Sıradan bir gündü, gökyüzünü görmek hemen hemen imkânsızdı. Siyah gri bir orgu gibi gökyüzünü kaplayan bulutlar güneşi bile göstermiyordu. Bazı aralıklarda beyaz açık gri güneş taneleri toplamaya gider, küskün yaprakların gökyüzünde yaptığı dansı izlerdim. Bürgün fındıkkıran, bürgün kuğu gölü oynardı yapraklar ama her gün farklı bir gösteri mutlaka olurdu…
Kimi zaman seyretmekle kalmaz bende onlara katılırdım. Her gösteride bir kavalye olması gerekmiyor muydu? At sırtında geçtim tepelerinden, düşmanlarla çarpıştım, prensesler kurtardım acımasız ejderhalardan, kendimle savaştım, şövalye oldum ben!

Gökyüzü ikiye bolundu aniden, karanlığın içinden bembeyaz bir gümbürtü ile… Böyle zamanlarda yaratanının biz sokaktakileri hiç önemsemediğini düşünürüm! Zira bugünlük gösteri süresiz olarak ertelenmiş, tatlı bir heyecan başlamıştı.

Telaş anlam veremediğim bir duygu olurdu, hayattan keyif almak yerine güdümlü füze gibi hedefe gidilirken, nereye bastığın, kime çarptığın önemli olmuyordu! Rüzgâr iliklerinden geçercesine içine işliyor, kimisi sevgilisinin atkısına sarılıyor kokusuyla ısınmak için, kimisi gülümseyen yüzlerle tutuyor karisinin sabah evden çıkarken zorla eline tutuşturduğu şemsiyeyi.

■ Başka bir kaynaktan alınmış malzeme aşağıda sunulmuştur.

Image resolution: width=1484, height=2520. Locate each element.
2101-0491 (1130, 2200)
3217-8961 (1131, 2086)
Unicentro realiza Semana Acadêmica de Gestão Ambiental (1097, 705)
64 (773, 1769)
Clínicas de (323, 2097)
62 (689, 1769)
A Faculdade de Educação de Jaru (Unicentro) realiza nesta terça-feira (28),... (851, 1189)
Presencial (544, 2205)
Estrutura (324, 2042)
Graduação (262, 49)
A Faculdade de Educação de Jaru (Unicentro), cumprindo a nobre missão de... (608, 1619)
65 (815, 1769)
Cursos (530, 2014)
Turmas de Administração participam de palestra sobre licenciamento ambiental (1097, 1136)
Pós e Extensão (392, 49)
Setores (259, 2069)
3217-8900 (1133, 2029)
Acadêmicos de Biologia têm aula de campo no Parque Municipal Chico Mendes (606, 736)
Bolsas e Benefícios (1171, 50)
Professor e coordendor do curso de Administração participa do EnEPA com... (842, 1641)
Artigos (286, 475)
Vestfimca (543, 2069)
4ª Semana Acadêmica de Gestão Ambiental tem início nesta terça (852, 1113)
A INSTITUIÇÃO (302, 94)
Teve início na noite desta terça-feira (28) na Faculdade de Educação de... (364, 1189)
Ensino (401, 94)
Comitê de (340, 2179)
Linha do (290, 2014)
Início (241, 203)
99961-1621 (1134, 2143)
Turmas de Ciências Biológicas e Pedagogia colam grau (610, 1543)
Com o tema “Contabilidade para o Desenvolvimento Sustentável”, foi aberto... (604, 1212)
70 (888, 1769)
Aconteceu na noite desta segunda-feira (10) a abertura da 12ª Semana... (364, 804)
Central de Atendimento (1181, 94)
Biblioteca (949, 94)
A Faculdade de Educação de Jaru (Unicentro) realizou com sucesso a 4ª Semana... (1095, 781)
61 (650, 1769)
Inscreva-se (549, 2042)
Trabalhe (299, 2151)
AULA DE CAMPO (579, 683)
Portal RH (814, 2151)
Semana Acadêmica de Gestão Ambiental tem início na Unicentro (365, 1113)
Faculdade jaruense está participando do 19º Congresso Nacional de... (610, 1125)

Bense bir ağacın altında bütün çaresizliğimle ıslanıyordum. Üstüm başım kir ve pas içerisinde, ne eve gittiğimde kızacak bir annem nede ev diyebilecek bir yerim vardı. Demek boşuna demiyorlardı yağmuru sıcacık evinden izlemek güzel diye! O anda seninle göz göze gelmiştik…

Kocaman bir camin arkasından bana bakıyordun, çakıl vari toplanmış saçların ve üzerinde kırmızı bir elbisen vardı. Elini cama vurmuş yenindekilere beni gösterip bir şeyler söylemiştin! Evet, sende beni görmüştün sonunda. Yaklaşmak istedim sana ama kendimden utandım Mithatpaşa Caddesinin çarpışan arabalar oyununda benim gibilere yer yoktu. Adımımı yola atmam ile birlikte hayallerimdeki ejderhalar kadar korkunç tenekeler üzerime bağırarak geliyorlardı! Gelemedim sana korktum! Rüzgârın üzerime örttüğü gazete kâğıdına sarıldım, seninle olduğumuzu hayal ettim…

Gözümü açtığımda güneş batmak üzereydi, bulutlar biraz aralanmış, kaybolan güneş körfezin serin sularına doğru uzanmıştı. Unutulmadığımı düşünmeye başlamıştım, toplayabildiğim kadar damla topladım güneşten. Seni düşündükçe her damla iki ile çarpılıyor, içimdeki volkan harekete geçiyordu. Aniden bir sesle kendime geldim.
-“Aç mısın bakalım ufaklık?” hem de nasıl açtım belki günlerdir bir şey yememiştim sanki. Utancımdan kafamı öne eğmekten başka yapabileceğim bir şey yoktu.
-“Tamam, tamam, işte sana birazcık süt ve ekmek, umarım seversin” nasıl bir yabancıdan bir şey alıp isteyebilirdim ki? Ayrıca ona güvenmeli miydim onu da bilemiyorum. Bildiğim bir şey varsa suda yüzen büyük balıkların düdük sesleri midemde çalıyordu! Teşekkür bile edemedim yaşlı kırtasiyecinin verdiği süte balıklama atlarken.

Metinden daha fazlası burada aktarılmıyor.